Deep in the boreal fringe of northern Manitoba, past a tree line that your GPS will flatly refuse to acknowledge, sits a 740-square-foot cabin that has officially broken the internet — or at least the cryptid-adjacent corner of it. The November issue of ‘Cryptid Living’ magazine has devoted a full twelve-page spread to the home of Harlan and Meredith Grimshaw, a wendigo couple who have been quietly perfecting their aesthetic for what Harlan estimates is ‘somewhere between two and four centuries, honestly time gets slippery.’ The spread, photographed by renowned cryptid interior photographer Oleander Finch, is titled simply: ‘Lean Into the Hunger.’ It is, I will admit with some professional reluctance, stunning.
I visited the cabin last Tuesday with a recorder, a thermos of coffee I was too nervous to drink, and three witnesses — local birdwatcher Donna Pryce, off-grid homesteader Reuben Taft, and my own editor Gerald, who insisted on coming and then spent the entire visit standing extremely close to the door. What greeted us was not the gore-draped nightmare lair you might reasonably expect from beings defined by an insatiable, cannibalistic hunger. It was, instead, an open-plan living space with exposed reclaimed timber beams, a poured concrete hearth, and a reading nook so perfectly lit that Donna Pryce whispered, ‘I want to live here,’ before catching herself and adding, ‘please don’t tell anyone I said that.’
The Philosophy of ‘Intentional Negative Space’ (Yes, Really)
Meredith Grimshaw, who stands approximately eight feet tall and has antlers that she has tastefully woven with dried foraged herbs — yarrow, mostly, and something I couldn’t identify that smelled like winter — walked us through her design philosophy with the calm authority of someone who has genuinely thought about this for decades. ‘The cabin is about honoring the void,’ she explained, gesturing toward a wall of floor-to-ceiling windows overlooking the frozen treeline. ‘We are creatures of absence and craving.
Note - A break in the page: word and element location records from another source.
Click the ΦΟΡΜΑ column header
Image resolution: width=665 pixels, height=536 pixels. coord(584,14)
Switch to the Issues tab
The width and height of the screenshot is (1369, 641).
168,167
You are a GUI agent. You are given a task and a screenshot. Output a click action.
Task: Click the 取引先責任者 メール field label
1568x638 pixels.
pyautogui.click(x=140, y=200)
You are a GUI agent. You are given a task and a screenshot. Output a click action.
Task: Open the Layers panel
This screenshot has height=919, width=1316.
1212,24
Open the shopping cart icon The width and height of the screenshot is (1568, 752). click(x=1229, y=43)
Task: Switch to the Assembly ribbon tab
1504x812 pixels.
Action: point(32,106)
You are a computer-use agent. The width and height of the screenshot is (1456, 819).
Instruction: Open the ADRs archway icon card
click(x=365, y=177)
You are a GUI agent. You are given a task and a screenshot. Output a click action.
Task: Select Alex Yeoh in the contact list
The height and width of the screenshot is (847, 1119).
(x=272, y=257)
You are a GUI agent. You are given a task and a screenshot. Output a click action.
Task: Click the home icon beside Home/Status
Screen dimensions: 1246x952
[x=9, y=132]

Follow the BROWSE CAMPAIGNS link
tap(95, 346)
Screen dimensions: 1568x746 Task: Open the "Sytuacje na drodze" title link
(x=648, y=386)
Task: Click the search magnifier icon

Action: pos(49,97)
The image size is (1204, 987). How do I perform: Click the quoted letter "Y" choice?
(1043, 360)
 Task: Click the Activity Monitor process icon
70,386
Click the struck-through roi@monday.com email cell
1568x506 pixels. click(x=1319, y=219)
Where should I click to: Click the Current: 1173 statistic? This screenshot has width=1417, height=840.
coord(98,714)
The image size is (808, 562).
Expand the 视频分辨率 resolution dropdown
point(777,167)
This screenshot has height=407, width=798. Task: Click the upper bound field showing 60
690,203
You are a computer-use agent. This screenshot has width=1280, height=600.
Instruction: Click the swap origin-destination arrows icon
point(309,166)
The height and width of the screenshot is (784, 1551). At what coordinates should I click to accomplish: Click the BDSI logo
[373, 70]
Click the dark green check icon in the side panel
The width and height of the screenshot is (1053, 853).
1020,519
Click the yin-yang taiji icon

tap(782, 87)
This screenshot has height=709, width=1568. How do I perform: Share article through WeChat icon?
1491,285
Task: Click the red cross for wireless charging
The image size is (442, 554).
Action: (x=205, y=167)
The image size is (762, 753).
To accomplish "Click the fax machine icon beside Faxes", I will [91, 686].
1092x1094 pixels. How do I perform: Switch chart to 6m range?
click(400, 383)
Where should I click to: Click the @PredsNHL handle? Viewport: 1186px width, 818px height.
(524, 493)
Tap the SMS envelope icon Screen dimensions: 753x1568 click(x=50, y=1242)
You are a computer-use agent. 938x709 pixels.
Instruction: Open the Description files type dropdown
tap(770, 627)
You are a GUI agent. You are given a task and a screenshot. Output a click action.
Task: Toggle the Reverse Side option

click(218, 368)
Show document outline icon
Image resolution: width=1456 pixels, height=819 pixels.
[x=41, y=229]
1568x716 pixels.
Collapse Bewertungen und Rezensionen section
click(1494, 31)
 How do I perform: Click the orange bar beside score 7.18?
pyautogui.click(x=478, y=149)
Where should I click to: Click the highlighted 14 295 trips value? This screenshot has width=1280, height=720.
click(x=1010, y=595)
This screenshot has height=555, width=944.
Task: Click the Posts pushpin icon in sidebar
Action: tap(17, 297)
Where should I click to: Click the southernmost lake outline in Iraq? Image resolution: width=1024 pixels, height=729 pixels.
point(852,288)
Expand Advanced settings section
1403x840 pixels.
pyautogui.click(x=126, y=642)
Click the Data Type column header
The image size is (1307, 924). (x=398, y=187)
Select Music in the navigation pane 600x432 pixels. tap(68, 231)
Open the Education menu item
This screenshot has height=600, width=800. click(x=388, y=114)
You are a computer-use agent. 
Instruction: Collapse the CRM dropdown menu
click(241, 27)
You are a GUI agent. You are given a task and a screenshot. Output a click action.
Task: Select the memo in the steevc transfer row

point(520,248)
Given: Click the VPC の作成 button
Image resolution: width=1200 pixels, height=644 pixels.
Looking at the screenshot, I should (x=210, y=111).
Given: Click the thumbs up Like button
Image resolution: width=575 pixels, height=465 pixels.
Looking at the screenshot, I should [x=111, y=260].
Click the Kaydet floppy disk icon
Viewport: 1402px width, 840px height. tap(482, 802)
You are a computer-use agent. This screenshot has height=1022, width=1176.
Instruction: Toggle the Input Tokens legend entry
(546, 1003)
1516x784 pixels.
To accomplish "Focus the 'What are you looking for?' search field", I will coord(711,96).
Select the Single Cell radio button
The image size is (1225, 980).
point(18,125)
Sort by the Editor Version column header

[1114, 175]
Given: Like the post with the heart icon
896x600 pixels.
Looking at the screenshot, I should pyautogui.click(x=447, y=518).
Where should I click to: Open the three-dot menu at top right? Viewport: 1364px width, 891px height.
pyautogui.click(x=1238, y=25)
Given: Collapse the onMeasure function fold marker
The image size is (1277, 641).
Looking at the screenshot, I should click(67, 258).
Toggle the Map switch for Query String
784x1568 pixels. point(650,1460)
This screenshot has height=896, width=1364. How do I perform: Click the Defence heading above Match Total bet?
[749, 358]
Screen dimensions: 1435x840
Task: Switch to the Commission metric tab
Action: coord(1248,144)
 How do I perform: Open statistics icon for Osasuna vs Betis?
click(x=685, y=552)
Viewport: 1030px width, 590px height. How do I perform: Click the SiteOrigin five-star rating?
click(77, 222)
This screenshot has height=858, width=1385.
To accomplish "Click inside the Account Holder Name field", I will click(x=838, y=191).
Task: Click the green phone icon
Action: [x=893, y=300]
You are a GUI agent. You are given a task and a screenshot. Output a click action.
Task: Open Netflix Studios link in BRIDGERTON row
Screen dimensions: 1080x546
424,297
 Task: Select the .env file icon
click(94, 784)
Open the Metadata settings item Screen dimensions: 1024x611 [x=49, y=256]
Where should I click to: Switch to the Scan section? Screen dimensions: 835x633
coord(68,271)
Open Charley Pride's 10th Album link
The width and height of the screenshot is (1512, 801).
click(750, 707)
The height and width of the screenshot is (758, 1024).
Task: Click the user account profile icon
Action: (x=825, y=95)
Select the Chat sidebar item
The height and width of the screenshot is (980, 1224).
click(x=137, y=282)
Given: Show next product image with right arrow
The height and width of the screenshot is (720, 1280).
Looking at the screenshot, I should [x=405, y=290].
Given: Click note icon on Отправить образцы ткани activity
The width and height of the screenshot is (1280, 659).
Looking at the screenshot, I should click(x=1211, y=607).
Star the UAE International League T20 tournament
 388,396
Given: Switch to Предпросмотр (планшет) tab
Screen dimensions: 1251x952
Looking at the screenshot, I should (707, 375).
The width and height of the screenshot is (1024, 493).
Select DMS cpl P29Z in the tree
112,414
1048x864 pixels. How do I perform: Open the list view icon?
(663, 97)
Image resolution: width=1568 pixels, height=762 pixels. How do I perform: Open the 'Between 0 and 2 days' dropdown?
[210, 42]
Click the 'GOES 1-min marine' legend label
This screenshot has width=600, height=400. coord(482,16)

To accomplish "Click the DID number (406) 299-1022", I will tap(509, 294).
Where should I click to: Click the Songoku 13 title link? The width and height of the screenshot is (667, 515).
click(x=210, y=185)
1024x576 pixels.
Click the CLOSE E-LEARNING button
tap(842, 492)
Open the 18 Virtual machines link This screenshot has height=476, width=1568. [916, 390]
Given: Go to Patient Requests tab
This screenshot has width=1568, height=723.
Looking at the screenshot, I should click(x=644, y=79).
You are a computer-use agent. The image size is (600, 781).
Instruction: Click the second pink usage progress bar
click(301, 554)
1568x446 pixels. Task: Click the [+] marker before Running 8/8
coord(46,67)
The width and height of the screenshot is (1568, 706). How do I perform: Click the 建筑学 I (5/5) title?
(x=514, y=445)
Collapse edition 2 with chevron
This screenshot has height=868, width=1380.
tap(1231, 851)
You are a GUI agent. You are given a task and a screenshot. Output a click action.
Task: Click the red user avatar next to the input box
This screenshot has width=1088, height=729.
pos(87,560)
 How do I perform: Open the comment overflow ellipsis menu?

Your typical home fights that. We leaned in.’ The result is a palette of bone white, ash grey, and deep forest black, punctuated by what the magazine calls ‘visceral accent pieces’ — which turn out to be an artfully arranged collection of antlers, stripped branches, and what I am choosing to believe are decorative resin casts and not anything else.
We don’t do clutter. Clutter is a form of denial. You’re just filling space so you don’t have to sit with what you are. We know what we are. We made peace with it around 1887 and then we bought a very good area rug.
— Harlan Grimshaw, Homeowner & Ancient Hunger Spirit
Harlan, who is quieter than Meredith and somehow taller, took me through the kitchen, which is the cabin’s most philosophically complicated room. There is a beautiful hand-thrown ceramic bowl on the island. There is a bunch of dried flowers. There is a six-burner range that Harlan says they ‘mostly use for ambiance.’ The pantry door was closed and I did not ask about the pantry. What I will report is that the kitchen features genuine dovetail joinery on the cabinetry, honed soapstone counters, and hand-forged iron pulls that Harlan made himself. ‘I had a lot of winters,’ he said, with what I believe was a shrug, though the geometry of his shoulders made it hard to confirm.
FAST FACTS
• Cabin square footage: 740 sq ft (plus undisclosed basement)
• Decor style: Nordic-Primordial Minimalism
• Throw blanket brand: Meredith refuses to say, calls it ‘a boundary’
• Issue: Cryptid Living, November — on stands now, gone from stands suspiciously fast
• Witnesses who described the space as ‘cozy’: 2 out of 3 (Gerald abstained)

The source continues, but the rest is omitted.